Task details.
No record may be left out; print them all verbatim.

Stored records
|---|

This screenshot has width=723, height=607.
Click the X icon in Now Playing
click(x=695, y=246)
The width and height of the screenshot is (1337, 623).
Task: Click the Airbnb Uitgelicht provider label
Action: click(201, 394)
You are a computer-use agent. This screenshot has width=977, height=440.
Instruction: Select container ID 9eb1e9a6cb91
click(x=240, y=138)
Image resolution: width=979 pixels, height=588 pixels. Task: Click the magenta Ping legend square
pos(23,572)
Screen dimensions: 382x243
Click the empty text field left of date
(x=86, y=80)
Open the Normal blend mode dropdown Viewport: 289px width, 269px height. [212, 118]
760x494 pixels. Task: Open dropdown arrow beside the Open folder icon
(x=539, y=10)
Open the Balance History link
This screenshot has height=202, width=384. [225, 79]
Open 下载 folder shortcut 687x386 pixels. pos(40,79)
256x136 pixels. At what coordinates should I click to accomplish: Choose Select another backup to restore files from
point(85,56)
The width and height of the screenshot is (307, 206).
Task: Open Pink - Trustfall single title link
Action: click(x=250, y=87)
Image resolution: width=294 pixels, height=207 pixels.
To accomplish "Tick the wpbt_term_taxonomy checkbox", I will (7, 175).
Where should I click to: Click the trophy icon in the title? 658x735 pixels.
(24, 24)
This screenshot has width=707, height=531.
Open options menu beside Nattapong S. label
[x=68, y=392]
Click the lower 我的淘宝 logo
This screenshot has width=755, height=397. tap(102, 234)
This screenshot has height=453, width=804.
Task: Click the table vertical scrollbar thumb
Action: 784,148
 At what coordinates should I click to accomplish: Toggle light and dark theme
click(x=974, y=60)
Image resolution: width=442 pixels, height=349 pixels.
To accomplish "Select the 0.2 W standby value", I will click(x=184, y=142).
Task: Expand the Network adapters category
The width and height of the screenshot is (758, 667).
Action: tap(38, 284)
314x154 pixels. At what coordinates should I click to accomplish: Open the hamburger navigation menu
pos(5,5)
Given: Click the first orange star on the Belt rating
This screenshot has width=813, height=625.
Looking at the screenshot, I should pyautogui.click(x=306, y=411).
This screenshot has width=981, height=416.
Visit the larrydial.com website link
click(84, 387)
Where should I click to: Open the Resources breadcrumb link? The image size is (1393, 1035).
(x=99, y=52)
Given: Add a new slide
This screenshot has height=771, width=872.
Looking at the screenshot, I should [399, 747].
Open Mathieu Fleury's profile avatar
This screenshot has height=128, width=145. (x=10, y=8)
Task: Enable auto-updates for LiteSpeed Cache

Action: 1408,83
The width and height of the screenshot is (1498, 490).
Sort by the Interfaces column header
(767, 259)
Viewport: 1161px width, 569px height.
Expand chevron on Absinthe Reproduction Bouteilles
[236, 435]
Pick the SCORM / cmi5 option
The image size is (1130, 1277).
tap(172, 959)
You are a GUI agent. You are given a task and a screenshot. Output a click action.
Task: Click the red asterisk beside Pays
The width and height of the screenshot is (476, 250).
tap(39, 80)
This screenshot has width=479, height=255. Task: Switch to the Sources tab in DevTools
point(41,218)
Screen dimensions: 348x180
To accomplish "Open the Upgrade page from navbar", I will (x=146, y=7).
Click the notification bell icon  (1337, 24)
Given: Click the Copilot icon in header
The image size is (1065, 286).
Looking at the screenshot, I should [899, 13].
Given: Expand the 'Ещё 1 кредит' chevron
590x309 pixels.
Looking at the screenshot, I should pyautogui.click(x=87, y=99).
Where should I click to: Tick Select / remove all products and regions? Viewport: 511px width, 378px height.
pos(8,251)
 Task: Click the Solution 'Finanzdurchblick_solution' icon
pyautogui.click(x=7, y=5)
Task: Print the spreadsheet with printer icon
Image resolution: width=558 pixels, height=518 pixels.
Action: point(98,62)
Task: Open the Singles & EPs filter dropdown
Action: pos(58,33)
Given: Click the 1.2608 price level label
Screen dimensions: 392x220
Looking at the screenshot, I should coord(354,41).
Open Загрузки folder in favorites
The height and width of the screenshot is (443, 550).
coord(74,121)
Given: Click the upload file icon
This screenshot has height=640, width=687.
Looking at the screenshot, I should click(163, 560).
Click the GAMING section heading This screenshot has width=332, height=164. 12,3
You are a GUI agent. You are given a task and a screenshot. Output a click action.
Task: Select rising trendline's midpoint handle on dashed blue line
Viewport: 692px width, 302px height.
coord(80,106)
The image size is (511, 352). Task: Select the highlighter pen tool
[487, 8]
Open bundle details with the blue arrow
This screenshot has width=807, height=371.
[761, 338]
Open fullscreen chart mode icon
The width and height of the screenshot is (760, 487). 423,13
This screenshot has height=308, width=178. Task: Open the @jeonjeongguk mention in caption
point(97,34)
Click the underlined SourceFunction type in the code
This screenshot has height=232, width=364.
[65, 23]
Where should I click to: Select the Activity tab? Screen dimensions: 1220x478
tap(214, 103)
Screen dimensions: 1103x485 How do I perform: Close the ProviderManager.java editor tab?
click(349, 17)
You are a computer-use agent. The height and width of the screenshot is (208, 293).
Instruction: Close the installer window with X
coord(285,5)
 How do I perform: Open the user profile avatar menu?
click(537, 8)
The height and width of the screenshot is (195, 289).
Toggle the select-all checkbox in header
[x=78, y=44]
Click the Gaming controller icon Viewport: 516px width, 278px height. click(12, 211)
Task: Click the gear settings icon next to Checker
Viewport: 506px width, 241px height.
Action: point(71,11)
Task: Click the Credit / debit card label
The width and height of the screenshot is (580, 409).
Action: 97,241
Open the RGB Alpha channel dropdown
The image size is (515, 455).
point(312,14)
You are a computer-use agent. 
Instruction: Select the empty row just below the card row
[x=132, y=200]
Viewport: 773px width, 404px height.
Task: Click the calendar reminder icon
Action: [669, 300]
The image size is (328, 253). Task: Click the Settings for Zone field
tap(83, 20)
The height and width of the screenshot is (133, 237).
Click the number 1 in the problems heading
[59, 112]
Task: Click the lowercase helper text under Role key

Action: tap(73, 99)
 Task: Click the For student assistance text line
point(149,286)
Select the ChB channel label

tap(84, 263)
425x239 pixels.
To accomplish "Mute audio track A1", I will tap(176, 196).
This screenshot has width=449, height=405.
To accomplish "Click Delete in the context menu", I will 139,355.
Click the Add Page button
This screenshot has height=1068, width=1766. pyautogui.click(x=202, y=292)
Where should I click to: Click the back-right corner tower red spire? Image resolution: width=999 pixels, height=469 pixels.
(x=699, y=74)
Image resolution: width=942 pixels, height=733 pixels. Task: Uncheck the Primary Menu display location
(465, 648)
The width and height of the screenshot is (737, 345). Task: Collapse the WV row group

|---|

Output.
This screenshot has width=723, height=607.
Click the X icon in Now Playing
click(x=695, y=246)
The width and height of the screenshot is (1337, 623).
Task: Click the Airbnb Uitgelicht provider label
Action: click(201, 394)
You are a computer-use agent. This screenshot has width=977, height=440.
Instruction: Select container ID 9eb1e9a6cb91
click(x=240, y=138)
Image resolution: width=979 pixels, height=588 pixels. Task: Click the magenta Ping legend square
pos(23,572)
Screen dimensions: 382x243
Click the empty text field left of date
(x=86, y=80)
Open the Normal blend mode dropdown Viewport: 289px width, 269px height. [212, 118]
760x494 pixels. Task: Open dropdown arrow beside the Open folder icon
(x=539, y=10)
Open the Balance History link
This screenshot has height=202, width=384. [225, 79]
Open 下载 folder shortcut 687x386 pixels. pos(40,79)
256x136 pixels. At what coordinates should I click to accomplish: Choose Select another backup to restore files from
point(85,56)
The width and height of the screenshot is (307, 206).
Task: Open Pink - Trustfall single title link
Action: click(x=250, y=87)
Image resolution: width=294 pixels, height=207 pixels.
To accomplish "Tick the wpbt_term_taxonomy checkbox", I will (7, 175).
Where should I click to: Click the trophy icon in the title? 658x735 pixels.
(24, 24)
This screenshot has width=707, height=531.
Open options menu beside Nattapong S. label
[x=68, y=392]
Click the lower 我的淘宝 logo
This screenshot has width=755, height=397. tap(102, 234)
This screenshot has height=453, width=804.
Task: Click the table vertical scrollbar thumb
Action: 784,148
 At what coordinates should I click to accomplish: Toggle light and dark theme
click(x=974, y=60)
Image resolution: width=442 pixels, height=349 pixels.
To accomplish "Select the 0.2 W standby value", I will click(x=184, y=142).
Task: Expand the Network adapters category
The width and height of the screenshot is (758, 667).
Action: tap(38, 284)
314x154 pixels. At what coordinates should I click to accomplish: Open the hamburger navigation menu
pos(5,5)
Given: Click the first orange star on the Belt rating
This screenshot has width=813, height=625.
Looking at the screenshot, I should pyautogui.click(x=306, y=411).
This screenshot has width=981, height=416.
Visit the larrydial.com website link
click(84, 387)
Where should I click to: Open the Resources breadcrumb link? The image size is (1393, 1035).
(x=99, y=52)
Given: Add a new slide
This screenshot has height=771, width=872.
Looking at the screenshot, I should [399, 747].
Open Mathieu Fleury's profile avatar
This screenshot has height=128, width=145. (x=10, y=8)
Task: Enable auto-updates for LiteSpeed Cache

Action: 1408,83
The width and height of the screenshot is (1498, 490).
Sort by the Interfaces column header
(767, 259)
Viewport: 1161px width, 569px height.
Expand chevron on Absinthe Reproduction Bouteilles
[236, 435]
Pick the SCORM / cmi5 option
The image size is (1130, 1277).
tap(172, 959)
You are a GUI agent. You are given a task and a screenshot. Output a click action.
Task: Click the red asterisk beside Pays
The width and height of the screenshot is (476, 250).
tap(39, 80)
This screenshot has width=479, height=255. Task: Switch to the Sources tab in DevTools
point(41,218)
Screen dimensions: 348x180
To accomplish "Open the Upgrade page from navbar", I will (x=146, y=7).
Click the notification bell icon  (1337, 24)
Given: Click the Copilot icon in header
The image size is (1065, 286).
Looking at the screenshot, I should [899, 13].
Given: Expand the 'Ещё 1 кредит' chevron
590x309 pixels.
Looking at the screenshot, I should pyautogui.click(x=87, y=99).
Where should I click to: Tick Select / remove all products and regions? Viewport: 511px width, 378px height.
pos(8,251)
 Task: Click the Solution 'Finanzdurchblick_solution' icon
pyautogui.click(x=7, y=5)
Task: Print the spreadsheet with printer icon
Image resolution: width=558 pixels, height=518 pixels.
Action: point(98,62)
Task: Open the Singles & EPs filter dropdown
Action: pos(58,33)
Given: Click the 1.2608 price level label
Screen dimensions: 392x220
Looking at the screenshot, I should coord(354,41).
Open Загрузки folder in favorites
The height and width of the screenshot is (443, 550).
coord(74,121)
Given: Click the upload file icon
This screenshot has height=640, width=687.
Looking at the screenshot, I should click(163, 560).
Click the GAMING section heading This screenshot has width=332, height=164. 12,3
You are a GUI agent. You are given a task and a screenshot. Output a click action.
Task: Select rising trendline's midpoint handle on dashed blue line
Viewport: 692px width, 302px height.
coord(80,106)
The image size is (511, 352). Task: Select the highlighter pen tool
[487, 8]
Open bundle details with the blue arrow
This screenshot has width=807, height=371.
[761, 338]
Open fullscreen chart mode icon
The width and height of the screenshot is (760, 487). 423,13
This screenshot has height=308, width=178. Task: Open the @jeonjeongguk mention in caption
point(97,34)
Click the underlined SourceFunction type in the code
This screenshot has height=232, width=364.
[65, 23]
Where should I click to: Select the Activity tab? Screen dimensions: 1220x478
tap(214, 103)
Screen dimensions: 1103x485 How do I perform: Close the ProviderManager.java editor tab?
click(349, 17)
You are a computer-use agent. The height and width of the screenshot is (208, 293).
Instruction: Close the installer window with X
coord(285,5)
 How do I perform: Open the user profile avatar menu?
click(537, 8)
The height and width of the screenshot is (195, 289).
Toggle the select-all checkbox in header
[x=78, y=44]
Click the Gaming controller icon Viewport: 516px width, 278px height. click(12, 211)
Task: Click the gear settings icon next to Checker
Viewport: 506px width, 241px height.
Action: point(71,11)
Task: Click the Credit / debit card label
The width and height of the screenshot is (580, 409).
Action: 97,241
Open the RGB Alpha channel dropdown
The image size is (515, 455).
point(312,14)
You are a computer-use agent. 
Instruction: Select the empty row just below the card row
[x=132, y=200]
Viewport: 773px width, 404px height.
Task: Click the calendar reminder icon
Action: [669, 300]
The image size is (328, 253). Task: Click the Settings for Zone field
tap(83, 20)
The height and width of the screenshot is (133, 237).
Click the number 1 in the problems heading
[59, 112]
Task: Click the lowercase helper text under Role key

Action: tap(73, 99)
 Task: Click the For student assistance text line
point(149,286)
Select the ChB channel label

tap(84, 263)
425x239 pixels.
To accomplish "Mute audio track A1", I will tap(176, 196).
This screenshot has width=449, height=405.
To accomplish "Click Delete in the context menu", I will 139,355.
Click the Add Page button
This screenshot has height=1068, width=1766. pyautogui.click(x=202, y=292)
Where should I click to: Click the back-right corner tower red spire? Image resolution: width=999 pixels, height=469 pixels.
(x=699, y=74)
Image resolution: width=942 pixels, height=733 pixels. Task: Uncheck the Primary Menu display location
(465, 648)
The width and height of the screenshot is (737, 345). Task: Collapse the WV row group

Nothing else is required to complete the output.